Я на тебе... как на войне

Историческая память легко подтверждает ментальную правоту и Сталина, и Жукова. Подтверждает и прямыми, и окольными примерами. Общий знаменатель этих примеров - их своеобразная логическая подоплека. У Пыляева можно прочесть о таком трагикомическом казусе из эпохи императора Павла. Петербург устал от жалоб купцов, подвергшихся разбойным нападениям на Волге. Притом в этих грабительских акциях были подозреваемы не только "гулящие люди", но и местные приволжские помещики, которые обращали в разбойничьи ватаги своих же крепостных. Купцы справиться с этим произволом не могли и, естественно, просили защиты у государства.

Догадайтесь с трех раз (кто не знает), какую панацею придумал Павел. Заранее намекну: очень русскую. Не догадались?.. Он придумал наказывать... жалобщиков. Сажать их в крепость, а иных и ссылать, лишая звания и достояния. Дескать, виновны в том, что не оказали сопротивления и тем самым поощрили дальнейший разбой... И что же? А то, что прекратились разбои. И не обманно, не "бумажно", а действительно. Ибо устрашенные купцы стали-таки сопротивляться разбою - стали нанимать серьезную (хоть и дорогостоящую) охрану, стали воевать. Вот и получается: "Пока сзади пулеметом не хлестнешь, в атаку не пойдут!"

Еще более интересный и характерный случай попался мне некогда в журнале "Русская старина". Случай "из царствования" Александра Павловича. Сибирский генерал-губернатор Лавинский обратил внимание, как много на каторге солдат, совершивших немотивированные убийства. Ничем - ни корыстью, ни сумасшествием, ни ревностью, ни завистью, ни пьяным угаром - нельзя было объяснить эти страшные преступления. Сами же солдаты "раскалываться" не желали - притом что друг друга они не знали и никакого сговора меж ними не было. И все же одного удалось разговорить, и он объяснил причину. Ларчик открывался просто. Каторжная жизнь была райской по сравнению с солдатчиной. И это не было преувеличением.
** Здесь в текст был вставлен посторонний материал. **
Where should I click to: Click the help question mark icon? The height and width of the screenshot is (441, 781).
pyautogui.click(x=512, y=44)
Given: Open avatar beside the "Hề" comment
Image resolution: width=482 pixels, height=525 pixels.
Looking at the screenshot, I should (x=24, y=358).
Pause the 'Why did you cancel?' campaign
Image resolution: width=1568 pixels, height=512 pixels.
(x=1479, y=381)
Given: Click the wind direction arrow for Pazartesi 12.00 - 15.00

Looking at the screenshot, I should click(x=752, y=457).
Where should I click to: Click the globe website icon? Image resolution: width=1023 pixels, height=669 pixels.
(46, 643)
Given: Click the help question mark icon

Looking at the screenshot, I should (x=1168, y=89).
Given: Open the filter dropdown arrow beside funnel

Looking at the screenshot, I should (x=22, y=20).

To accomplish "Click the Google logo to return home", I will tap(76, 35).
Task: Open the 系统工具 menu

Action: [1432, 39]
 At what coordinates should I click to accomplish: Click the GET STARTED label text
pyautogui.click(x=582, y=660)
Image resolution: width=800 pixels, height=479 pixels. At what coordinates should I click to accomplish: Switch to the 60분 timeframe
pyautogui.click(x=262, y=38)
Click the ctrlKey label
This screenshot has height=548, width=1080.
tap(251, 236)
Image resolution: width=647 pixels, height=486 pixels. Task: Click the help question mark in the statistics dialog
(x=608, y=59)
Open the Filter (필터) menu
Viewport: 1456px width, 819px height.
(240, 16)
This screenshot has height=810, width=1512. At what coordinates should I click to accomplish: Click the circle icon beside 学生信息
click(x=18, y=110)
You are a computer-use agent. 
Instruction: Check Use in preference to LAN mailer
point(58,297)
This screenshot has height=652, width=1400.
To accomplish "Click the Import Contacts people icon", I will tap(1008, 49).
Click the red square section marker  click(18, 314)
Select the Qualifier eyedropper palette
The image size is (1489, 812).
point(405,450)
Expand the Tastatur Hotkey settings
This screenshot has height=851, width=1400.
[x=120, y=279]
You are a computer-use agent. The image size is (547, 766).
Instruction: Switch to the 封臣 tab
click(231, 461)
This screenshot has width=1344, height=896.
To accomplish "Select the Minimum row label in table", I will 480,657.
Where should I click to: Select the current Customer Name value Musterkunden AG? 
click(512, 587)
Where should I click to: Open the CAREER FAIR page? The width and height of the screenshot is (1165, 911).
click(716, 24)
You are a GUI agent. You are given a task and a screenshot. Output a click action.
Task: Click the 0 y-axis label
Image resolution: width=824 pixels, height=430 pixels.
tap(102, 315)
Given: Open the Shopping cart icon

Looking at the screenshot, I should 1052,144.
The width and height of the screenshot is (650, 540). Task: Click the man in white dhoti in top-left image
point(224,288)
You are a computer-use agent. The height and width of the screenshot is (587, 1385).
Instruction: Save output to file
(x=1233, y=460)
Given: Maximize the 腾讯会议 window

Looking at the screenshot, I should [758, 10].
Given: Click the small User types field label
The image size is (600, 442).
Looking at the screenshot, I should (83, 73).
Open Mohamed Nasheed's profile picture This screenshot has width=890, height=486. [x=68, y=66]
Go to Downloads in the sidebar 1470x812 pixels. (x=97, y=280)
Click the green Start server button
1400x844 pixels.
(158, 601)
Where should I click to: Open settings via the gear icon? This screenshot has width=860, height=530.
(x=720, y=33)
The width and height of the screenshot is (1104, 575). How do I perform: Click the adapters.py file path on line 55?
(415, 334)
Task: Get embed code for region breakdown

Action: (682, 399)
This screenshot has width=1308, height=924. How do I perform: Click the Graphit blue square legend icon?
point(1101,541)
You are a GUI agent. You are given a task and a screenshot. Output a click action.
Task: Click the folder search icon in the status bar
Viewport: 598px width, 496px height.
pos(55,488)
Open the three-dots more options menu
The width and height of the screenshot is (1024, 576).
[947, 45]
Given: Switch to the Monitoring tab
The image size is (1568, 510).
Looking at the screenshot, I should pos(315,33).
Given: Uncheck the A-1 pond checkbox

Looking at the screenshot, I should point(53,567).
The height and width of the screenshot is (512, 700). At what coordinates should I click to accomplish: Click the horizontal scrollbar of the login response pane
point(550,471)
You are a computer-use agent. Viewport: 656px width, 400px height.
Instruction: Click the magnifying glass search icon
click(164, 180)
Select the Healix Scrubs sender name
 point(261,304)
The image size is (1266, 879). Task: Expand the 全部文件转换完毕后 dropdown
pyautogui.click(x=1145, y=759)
Тогдашние каторжане (уголовные преступники) жили весьма комфортно - сытно, уютно, не слишком обремененно работой. Солдатский же обиход был из ряда вон плох, почти ужасающ.

И вот на одном из заседаний Совета министров государь спросил Канкрина: почему так роскошно содержатся каторжные? Министр финансов объяснил, что деньги, идущие на улучшение быта каторжан, не государственные. Это то, что зарабатывают каторжане, работая "сверх урочных (положенных) часов". Что же касается солдат, то у него, министра, нет ни одной лишней копейки, дабы улучшить их содержание. Тут же последовало распоряжение государя... Догадайтесь, какое? Правильно: уничтожить все удобства каторжных.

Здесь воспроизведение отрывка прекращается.